▸ What the exercise asks
Give an exact reproduction of all the lines in the listing.

START Materials provided

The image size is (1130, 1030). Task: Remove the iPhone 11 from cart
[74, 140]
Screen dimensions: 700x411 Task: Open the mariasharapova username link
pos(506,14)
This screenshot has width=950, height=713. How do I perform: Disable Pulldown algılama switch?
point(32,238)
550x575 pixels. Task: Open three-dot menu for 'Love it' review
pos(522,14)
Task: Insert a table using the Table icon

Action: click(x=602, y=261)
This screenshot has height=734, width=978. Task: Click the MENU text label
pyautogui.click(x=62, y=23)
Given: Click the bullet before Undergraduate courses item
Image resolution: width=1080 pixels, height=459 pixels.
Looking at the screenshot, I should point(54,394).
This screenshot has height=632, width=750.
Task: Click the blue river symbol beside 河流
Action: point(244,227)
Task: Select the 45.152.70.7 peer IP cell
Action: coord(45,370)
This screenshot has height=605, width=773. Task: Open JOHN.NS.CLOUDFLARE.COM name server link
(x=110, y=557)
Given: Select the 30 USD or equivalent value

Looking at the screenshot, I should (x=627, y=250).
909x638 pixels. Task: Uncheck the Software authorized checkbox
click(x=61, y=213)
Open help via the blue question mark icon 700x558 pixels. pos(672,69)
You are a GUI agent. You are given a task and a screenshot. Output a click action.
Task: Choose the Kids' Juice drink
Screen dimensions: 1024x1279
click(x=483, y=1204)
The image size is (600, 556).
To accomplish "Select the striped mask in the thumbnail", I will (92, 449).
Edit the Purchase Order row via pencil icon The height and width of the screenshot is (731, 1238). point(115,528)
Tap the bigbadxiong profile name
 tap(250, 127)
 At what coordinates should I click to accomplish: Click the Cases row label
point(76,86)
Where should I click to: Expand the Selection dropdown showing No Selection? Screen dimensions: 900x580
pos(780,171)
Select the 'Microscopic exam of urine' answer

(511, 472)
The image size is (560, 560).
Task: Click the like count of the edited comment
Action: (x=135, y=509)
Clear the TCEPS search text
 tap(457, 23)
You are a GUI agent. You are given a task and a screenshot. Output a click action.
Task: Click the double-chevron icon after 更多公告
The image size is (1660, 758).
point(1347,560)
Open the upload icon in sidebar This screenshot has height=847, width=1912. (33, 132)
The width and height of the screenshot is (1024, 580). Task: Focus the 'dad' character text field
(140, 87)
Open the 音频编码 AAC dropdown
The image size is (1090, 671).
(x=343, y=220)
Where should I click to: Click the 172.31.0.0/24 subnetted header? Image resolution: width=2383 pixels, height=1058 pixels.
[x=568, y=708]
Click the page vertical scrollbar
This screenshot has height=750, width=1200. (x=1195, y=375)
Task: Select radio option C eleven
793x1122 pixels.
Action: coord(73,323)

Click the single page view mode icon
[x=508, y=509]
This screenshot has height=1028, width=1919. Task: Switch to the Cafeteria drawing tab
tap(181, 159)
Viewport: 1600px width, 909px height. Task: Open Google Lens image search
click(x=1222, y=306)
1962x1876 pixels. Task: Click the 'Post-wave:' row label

END Materials provided

▸ Answer space
The image size is (1130, 1030). Task: Remove the iPhone 11 from cart
[74, 140]
Screen dimensions: 700x411 Task: Open the mariasharapova username link
pos(506,14)
This screenshot has width=950, height=713. How do I perform: Disable Pulldown algılama switch?
point(32,238)
550x575 pixels. Task: Open three-dot menu for 'Love it' review
pos(522,14)
Task: Insert a table using the Table icon

Action: click(x=602, y=261)
This screenshot has height=734, width=978. Task: Click the MENU text label
pyautogui.click(x=62, y=23)
Given: Click the bullet before Undergraduate courses item
Image resolution: width=1080 pixels, height=459 pixels.
Looking at the screenshot, I should point(54,394).
This screenshot has height=632, width=750.
Task: Click the blue river symbol beside 河流
Action: point(244,227)
Task: Select the 45.152.70.7 peer IP cell
Action: coord(45,370)
This screenshot has height=605, width=773. Task: Open JOHN.NS.CLOUDFLARE.COM name server link
(x=110, y=557)
Given: Select the 30 USD or equivalent value

Looking at the screenshot, I should (x=627, y=250).
909x638 pixels. Task: Uncheck the Software authorized checkbox
click(x=61, y=213)
Open help via the blue question mark icon 700x558 pixels. pos(672,69)
You are a GUI agent. You are given a task and a screenshot. Output a click action.
Task: Choose the Kids' Juice drink
Screen dimensions: 1024x1279
click(x=483, y=1204)
The image size is (600, 556).
To accomplish "Select the striped mask in the thumbnail", I will (92, 449).
Edit the Purchase Order row via pencil icon The height and width of the screenshot is (731, 1238). point(115,528)
Tap the bigbadxiong profile name
 tap(250, 127)
 At what coordinates should I click to accomplish: Click the Cases row label
point(76,86)
Where should I click to: Expand the Selection dropdown showing No Selection? Screen dimensions: 900x580
pos(780,171)
Select the 'Microscopic exam of urine' answer

(511, 472)
The image size is (560, 560).
Task: Click the like count of the edited comment
Action: (x=135, y=509)
Clear the TCEPS search text
 tap(457, 23)
You are a GUI agent. You are given a task and a screenshot. Output a click action.
Task: Click the double-chevron icon after 更多公告
The image size is (1660, 758).
point(1347,560)
Open the upload icon in sidebar This screenshot has height=847, width=1912. (33, 132)
The width and height of the screenshot is (1024, 580). Task: Focus the 'dad' character text field
(140, 87)
Open the 音频编码 AAC dropdown
The image size is (1090, 671).
(x=343, y=220)
Where should I click to: Click the 172.31.0.0/24 subnetted header? Image resolution: width=2383 pixels, height=1058 pixels.
[x=568, y=708]
Click the page vertical scrollbar
This screenshot has height=750, width=1200. (x=1195, y=375)
Task: Select radio option C eleven
793x1122 pixels.
Action: coord(73,323)

Click the single page view mode icon
[x=508, y=509]
This screenshot has height=1028, width=1919. Task: Switch to the Cafeteria drawing tab
tap(181, 159)
Viewport: 1600px width, 909px height. Task: Open Google Lens image search
click(x=1222, y=306)
1962x1876 pixels. Task: Click the 'Post-wave:' row label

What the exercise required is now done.